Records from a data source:
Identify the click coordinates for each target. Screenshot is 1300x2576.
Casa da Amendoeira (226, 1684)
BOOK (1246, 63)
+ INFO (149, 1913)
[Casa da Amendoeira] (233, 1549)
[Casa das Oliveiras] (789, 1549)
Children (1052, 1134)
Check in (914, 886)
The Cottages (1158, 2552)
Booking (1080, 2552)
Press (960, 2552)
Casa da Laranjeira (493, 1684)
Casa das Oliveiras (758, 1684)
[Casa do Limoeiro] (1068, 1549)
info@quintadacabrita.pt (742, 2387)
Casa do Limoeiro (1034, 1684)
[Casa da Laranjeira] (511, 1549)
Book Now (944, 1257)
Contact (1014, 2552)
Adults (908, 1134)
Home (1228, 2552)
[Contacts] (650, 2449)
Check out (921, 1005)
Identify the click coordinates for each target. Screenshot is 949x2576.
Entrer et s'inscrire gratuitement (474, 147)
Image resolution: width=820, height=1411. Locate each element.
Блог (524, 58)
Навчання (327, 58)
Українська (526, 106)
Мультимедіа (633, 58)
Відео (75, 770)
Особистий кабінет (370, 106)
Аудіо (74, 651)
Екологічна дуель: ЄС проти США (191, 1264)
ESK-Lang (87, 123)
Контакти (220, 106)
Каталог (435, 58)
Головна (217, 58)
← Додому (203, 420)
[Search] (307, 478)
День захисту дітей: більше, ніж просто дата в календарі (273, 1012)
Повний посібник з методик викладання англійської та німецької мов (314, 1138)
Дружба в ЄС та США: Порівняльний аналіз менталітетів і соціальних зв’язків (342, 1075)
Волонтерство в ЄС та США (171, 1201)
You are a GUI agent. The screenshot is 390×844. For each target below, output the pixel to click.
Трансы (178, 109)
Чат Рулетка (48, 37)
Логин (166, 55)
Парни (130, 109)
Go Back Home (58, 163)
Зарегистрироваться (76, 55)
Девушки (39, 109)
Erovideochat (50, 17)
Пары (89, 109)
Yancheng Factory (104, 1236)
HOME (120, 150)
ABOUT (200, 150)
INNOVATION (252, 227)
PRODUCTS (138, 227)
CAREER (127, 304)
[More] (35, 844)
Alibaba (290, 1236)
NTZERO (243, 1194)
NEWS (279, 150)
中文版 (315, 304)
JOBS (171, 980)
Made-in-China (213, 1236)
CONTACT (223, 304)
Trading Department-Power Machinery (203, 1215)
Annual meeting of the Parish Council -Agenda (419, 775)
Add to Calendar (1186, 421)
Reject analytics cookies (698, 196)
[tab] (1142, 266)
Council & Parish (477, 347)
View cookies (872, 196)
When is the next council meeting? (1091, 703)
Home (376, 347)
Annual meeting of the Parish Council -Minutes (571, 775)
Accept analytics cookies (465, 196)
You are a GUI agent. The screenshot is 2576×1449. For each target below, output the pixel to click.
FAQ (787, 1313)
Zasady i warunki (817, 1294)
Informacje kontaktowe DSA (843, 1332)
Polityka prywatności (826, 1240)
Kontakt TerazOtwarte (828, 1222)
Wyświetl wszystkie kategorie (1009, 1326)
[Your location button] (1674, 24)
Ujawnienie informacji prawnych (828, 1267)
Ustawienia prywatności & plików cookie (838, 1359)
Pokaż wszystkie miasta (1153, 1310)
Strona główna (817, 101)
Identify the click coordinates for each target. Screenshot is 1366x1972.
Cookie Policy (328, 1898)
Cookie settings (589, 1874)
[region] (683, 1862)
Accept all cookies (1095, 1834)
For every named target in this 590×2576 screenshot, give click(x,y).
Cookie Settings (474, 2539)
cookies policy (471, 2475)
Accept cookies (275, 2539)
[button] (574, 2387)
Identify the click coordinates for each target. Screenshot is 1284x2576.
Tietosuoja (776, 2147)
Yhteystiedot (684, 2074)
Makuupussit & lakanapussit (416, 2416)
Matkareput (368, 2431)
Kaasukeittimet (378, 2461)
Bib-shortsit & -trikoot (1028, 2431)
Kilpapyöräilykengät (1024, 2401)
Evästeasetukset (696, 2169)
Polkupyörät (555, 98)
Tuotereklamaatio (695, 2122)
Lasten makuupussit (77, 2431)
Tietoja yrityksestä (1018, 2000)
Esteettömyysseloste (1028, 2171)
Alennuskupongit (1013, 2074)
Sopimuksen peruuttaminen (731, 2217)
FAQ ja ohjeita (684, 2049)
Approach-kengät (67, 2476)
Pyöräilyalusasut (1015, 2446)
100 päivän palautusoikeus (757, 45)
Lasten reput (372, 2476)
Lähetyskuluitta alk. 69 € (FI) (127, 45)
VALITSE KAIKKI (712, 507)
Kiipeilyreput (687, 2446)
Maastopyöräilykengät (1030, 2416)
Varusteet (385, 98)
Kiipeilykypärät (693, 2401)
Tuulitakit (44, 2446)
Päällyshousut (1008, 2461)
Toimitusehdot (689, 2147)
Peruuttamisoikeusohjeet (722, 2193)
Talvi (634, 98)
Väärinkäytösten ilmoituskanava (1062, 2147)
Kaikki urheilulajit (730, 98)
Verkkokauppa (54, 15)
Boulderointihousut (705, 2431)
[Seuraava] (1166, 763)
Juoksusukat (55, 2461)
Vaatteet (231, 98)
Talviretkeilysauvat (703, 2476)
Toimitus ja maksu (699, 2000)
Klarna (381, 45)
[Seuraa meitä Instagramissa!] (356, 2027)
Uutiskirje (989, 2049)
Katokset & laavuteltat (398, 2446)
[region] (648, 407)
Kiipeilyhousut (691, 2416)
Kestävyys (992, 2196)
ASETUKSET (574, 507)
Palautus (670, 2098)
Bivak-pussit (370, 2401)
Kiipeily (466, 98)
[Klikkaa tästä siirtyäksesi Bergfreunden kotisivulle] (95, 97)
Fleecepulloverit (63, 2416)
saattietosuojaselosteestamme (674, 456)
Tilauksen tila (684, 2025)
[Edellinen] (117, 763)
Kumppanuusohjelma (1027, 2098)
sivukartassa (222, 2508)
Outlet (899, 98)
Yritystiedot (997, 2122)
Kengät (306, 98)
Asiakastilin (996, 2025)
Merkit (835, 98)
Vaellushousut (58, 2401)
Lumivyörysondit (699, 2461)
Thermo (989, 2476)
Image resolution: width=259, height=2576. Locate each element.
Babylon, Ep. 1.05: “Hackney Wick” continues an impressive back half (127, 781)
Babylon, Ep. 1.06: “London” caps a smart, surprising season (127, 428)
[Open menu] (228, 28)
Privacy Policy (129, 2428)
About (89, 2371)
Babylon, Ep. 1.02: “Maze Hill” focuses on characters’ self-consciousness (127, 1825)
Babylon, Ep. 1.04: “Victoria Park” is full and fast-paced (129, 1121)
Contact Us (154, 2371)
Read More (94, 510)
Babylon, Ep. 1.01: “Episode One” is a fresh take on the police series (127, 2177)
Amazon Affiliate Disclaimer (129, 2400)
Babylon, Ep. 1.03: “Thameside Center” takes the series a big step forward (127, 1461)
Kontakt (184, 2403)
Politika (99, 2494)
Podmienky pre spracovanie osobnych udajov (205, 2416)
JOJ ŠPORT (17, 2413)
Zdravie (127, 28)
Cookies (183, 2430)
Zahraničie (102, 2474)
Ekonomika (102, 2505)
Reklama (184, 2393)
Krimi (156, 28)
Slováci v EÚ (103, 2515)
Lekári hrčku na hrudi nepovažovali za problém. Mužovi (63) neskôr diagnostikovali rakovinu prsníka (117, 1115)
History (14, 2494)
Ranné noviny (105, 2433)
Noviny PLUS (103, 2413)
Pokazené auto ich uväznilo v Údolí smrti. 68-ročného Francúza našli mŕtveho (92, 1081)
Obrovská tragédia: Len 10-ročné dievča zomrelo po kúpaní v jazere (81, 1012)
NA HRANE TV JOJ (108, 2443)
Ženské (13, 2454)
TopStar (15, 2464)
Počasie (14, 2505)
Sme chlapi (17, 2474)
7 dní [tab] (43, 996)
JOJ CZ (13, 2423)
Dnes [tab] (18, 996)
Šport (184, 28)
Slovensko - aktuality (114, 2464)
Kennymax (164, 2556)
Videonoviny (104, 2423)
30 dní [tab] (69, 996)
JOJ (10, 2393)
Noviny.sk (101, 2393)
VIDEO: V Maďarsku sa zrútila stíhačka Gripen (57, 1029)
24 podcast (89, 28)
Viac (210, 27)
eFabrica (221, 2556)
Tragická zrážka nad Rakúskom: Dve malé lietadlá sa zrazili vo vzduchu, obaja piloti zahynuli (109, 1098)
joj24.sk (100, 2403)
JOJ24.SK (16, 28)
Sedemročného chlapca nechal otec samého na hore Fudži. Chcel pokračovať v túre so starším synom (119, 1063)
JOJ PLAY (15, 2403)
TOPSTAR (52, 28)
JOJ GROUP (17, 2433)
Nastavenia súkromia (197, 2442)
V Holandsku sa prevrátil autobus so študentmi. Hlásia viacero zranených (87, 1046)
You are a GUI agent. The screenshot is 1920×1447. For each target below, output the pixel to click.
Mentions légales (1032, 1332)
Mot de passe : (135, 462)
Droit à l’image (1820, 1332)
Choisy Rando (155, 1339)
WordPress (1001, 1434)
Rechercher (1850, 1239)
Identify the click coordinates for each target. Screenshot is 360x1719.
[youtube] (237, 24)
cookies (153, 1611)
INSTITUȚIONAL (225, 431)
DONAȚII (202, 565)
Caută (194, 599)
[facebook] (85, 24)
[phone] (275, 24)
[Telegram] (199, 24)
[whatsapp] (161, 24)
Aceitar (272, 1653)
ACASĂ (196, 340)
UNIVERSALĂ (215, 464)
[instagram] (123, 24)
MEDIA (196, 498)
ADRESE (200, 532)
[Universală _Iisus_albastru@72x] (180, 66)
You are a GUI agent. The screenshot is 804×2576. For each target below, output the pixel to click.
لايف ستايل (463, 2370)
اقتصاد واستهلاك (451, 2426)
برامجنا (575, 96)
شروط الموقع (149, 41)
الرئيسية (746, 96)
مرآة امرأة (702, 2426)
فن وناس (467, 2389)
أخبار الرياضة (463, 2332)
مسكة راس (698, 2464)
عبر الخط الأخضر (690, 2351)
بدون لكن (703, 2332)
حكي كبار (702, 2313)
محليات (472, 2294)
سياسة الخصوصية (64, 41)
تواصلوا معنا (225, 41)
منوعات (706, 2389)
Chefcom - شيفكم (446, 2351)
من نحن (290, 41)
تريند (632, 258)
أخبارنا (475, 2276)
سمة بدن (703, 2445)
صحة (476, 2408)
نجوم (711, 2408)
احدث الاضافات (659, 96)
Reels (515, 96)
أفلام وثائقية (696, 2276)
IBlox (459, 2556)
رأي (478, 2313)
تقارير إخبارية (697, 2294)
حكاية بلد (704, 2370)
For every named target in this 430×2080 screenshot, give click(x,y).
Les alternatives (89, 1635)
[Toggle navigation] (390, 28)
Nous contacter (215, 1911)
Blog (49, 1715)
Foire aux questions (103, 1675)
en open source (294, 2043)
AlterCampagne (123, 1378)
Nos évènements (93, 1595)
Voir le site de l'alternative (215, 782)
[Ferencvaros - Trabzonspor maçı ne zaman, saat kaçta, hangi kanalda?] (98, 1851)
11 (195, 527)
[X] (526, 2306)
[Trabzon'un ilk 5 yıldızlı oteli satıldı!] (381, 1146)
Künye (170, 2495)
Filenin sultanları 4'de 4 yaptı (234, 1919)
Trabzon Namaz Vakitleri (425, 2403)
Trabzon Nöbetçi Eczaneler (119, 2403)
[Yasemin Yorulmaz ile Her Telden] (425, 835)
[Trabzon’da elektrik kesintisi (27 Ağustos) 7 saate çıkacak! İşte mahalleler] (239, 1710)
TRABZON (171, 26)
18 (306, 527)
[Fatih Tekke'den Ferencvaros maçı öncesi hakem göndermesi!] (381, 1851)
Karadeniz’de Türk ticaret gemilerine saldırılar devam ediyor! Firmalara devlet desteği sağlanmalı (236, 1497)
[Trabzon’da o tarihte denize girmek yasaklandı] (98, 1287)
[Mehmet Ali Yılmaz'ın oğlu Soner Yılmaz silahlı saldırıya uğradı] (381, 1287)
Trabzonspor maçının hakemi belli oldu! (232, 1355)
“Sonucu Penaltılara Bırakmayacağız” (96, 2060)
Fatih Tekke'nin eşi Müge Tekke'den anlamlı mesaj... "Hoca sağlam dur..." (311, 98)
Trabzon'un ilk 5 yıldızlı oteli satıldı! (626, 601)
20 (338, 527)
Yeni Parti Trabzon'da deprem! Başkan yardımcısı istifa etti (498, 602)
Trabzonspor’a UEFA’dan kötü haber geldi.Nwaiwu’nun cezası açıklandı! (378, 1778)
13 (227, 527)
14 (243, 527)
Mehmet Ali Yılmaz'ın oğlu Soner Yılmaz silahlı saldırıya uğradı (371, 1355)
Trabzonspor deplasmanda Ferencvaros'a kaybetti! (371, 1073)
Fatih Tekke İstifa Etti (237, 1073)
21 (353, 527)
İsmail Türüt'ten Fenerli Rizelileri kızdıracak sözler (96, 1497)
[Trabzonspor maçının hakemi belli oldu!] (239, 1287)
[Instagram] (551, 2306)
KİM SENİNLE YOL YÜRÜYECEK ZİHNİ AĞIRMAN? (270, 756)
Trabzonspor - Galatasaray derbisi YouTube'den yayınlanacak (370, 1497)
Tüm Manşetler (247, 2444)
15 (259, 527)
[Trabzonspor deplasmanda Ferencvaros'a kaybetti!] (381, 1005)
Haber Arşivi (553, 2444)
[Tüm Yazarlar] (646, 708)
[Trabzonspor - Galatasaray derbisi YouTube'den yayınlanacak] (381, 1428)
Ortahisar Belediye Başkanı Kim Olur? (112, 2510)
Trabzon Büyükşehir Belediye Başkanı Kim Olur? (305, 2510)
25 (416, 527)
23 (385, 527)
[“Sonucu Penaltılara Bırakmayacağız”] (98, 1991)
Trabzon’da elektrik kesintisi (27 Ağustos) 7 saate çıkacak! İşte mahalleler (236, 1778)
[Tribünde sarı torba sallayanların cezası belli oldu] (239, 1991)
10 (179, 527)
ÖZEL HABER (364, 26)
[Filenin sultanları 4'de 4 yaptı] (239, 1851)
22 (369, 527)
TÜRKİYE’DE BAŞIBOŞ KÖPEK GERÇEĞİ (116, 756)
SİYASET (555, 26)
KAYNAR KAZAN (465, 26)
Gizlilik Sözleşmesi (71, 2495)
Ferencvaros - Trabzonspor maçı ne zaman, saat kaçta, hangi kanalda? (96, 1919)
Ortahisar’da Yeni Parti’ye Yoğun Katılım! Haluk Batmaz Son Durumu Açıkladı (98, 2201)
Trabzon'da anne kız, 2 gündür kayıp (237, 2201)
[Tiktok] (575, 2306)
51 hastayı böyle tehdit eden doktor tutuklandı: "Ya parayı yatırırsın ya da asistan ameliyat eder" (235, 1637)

• _Work required_:
Give the count of lines in the data above holding the word "yaptı", and nothing beyond it.

• _Your response_:
2